Il preambolo della Costituzione è un appello a tutti i popoli a trasformare il loro modo di vivere e a fare “tesoro” delle differenze e dell’esperienza storica:
«PREAMBOLO NOI TUTTE E NOI TUTTI, il popolo sovrano dell’Ecuador RICONOSCENDO le nostre radici millenarie, forgiate da donne e uomini appartenenti a popoli diversi, CELEBRANDO la natura, la Pacha Mama, della quale siamo parte e che è vitale per la nostra esistenza, INVOCANDO il nome di Dio e riconoscendo le nostre diverse forme di religiosità e spiritualità, APPELLANOCI alla saggezza di tutte le culture che ci arricchiscono come società, COME EREDI delle lotte sociali di liberazione da ogni forma di dominazione e colonialismo, e con un impegno profondo verso il presente ed il futuro, Decidiamo di costruire Una forma nuova di convivenza civile, nella diversità e in armonia con la natura, per raggiungere il buon vivere, il “sumak kawsay”; Una società che rispetta, in ogni dimensione, la dignità delle persone e delle collettività; Un paese democratico, impegnato nell’integrazione latinoamericana – sogno di Bolívar e Alfaro –, la pace e la solidarietà con tutti i popoli della terra; e Nell’esercizio della nostra sovranità, a Ciudad Alfaro, Montecristi, nella Provincia di Manabí, approviamo quanto segue».

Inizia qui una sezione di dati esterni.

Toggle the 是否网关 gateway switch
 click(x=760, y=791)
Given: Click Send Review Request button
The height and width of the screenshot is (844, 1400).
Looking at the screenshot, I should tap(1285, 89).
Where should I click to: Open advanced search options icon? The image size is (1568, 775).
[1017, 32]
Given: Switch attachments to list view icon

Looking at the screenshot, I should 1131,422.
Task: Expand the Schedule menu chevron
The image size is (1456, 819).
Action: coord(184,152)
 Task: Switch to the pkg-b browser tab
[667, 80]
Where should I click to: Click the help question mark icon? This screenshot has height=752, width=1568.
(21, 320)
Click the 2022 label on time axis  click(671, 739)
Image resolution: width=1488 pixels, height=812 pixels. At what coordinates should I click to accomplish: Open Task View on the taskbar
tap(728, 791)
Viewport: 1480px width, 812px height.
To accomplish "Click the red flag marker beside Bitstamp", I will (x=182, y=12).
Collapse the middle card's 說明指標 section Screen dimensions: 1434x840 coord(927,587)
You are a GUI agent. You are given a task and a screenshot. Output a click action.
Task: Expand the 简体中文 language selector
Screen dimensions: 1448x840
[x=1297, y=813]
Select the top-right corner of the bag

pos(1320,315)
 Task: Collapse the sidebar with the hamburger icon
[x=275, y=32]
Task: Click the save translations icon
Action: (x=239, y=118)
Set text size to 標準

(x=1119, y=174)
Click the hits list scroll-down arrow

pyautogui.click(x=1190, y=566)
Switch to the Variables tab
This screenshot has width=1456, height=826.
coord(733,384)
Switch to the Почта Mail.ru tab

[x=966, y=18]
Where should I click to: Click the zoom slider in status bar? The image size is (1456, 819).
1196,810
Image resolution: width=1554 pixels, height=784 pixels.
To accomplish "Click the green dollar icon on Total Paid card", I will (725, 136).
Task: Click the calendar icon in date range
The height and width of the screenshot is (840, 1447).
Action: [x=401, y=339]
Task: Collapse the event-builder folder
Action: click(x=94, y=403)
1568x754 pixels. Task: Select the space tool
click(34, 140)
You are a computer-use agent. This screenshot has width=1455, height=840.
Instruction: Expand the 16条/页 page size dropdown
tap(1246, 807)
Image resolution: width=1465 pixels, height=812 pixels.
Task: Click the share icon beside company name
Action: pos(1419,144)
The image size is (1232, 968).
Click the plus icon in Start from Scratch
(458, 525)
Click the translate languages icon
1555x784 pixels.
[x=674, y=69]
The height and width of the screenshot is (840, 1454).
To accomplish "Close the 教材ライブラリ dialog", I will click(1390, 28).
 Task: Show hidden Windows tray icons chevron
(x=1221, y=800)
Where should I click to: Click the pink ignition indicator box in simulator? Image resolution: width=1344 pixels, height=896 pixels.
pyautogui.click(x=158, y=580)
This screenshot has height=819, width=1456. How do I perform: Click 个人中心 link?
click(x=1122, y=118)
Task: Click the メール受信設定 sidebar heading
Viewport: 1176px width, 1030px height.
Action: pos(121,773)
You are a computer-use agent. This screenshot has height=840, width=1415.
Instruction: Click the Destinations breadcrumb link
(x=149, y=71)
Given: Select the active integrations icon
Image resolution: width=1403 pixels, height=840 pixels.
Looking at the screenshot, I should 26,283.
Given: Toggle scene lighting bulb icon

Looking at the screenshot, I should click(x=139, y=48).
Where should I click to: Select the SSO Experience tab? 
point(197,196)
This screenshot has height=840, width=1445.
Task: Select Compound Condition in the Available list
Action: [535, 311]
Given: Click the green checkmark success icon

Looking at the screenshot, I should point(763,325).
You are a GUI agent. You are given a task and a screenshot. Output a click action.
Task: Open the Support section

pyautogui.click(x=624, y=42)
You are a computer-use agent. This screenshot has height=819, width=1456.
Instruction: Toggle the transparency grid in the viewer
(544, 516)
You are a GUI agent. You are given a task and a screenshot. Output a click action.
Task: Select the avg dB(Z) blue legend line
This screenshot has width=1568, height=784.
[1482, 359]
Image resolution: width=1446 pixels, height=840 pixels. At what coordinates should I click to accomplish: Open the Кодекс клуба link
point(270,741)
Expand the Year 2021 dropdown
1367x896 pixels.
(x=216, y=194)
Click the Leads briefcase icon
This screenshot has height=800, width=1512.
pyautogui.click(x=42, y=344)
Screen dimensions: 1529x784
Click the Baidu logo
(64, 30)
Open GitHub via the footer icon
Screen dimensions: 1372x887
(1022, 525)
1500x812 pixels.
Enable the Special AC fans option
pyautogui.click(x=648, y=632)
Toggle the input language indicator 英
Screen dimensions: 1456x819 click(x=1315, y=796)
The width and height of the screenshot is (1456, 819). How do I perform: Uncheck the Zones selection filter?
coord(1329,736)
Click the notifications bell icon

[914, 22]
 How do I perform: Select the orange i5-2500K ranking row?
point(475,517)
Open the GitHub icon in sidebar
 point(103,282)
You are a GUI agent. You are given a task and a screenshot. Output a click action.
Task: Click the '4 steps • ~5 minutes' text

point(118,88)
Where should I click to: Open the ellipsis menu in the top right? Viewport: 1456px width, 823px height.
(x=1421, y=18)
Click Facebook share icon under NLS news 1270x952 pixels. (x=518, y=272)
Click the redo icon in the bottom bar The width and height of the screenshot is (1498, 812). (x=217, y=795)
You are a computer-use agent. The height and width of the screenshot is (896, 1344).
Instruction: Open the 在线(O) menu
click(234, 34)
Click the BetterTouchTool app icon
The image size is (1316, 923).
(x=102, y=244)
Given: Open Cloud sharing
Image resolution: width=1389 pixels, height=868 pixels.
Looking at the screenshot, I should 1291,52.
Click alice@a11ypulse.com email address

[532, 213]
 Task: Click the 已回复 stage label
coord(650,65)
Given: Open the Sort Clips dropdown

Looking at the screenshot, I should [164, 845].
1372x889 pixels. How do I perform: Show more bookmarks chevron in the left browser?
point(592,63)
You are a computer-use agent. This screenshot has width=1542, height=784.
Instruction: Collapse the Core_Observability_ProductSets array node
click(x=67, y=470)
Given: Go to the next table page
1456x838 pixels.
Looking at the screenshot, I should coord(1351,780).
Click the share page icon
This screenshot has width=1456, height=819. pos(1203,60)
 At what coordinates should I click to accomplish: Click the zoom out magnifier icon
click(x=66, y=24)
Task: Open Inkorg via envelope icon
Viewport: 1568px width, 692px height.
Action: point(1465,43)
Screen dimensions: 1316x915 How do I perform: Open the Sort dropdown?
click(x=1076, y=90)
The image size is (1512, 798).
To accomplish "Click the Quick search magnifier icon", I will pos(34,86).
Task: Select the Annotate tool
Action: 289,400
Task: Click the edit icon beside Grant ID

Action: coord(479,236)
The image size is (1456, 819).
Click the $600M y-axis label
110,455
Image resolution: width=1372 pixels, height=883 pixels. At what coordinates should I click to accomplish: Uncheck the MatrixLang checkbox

Anche noi “occidentali” dovremmo elaborare nuovi preamboli per uscire dalla trappola bellicosa in cui siamo caduti. Siamo ad un bivio: si può intraprendere la via della conservazione, e quindi, trasformare il nostro futuro in uno stato di guerra per difendere un modello sociale ed economico antiumanistico o si può tentare di percorrere la via più difficile, elaborando una nuova progettualità umanistica del vivere da tradurre in prassi. Per calcare la via dell’esodo da un sistema tossico per l’essere umano e inquinante per l’ambiente, l’Occidente deve fondare una nuova metafisica umanistica. Il futuro è potenzialità da pensare nel presente. La guerra e la mercificazione della vita sono i segni degli sforzi dei potentati per mantenere la loro supremazia. A questa loro lunga agonia occore dare una risposta. L’Ecuador ha redatto la sua risposta per non precipitare nell’abisso del consumo totale. Il confronto con i processi di emancipazione in atto negli “Stati altri” non può che favorire la speranza e la prassi nell’Occidente a cui la mercificazione oscena di ogni vita ed esperienza ha tolto la dimensione della speranza.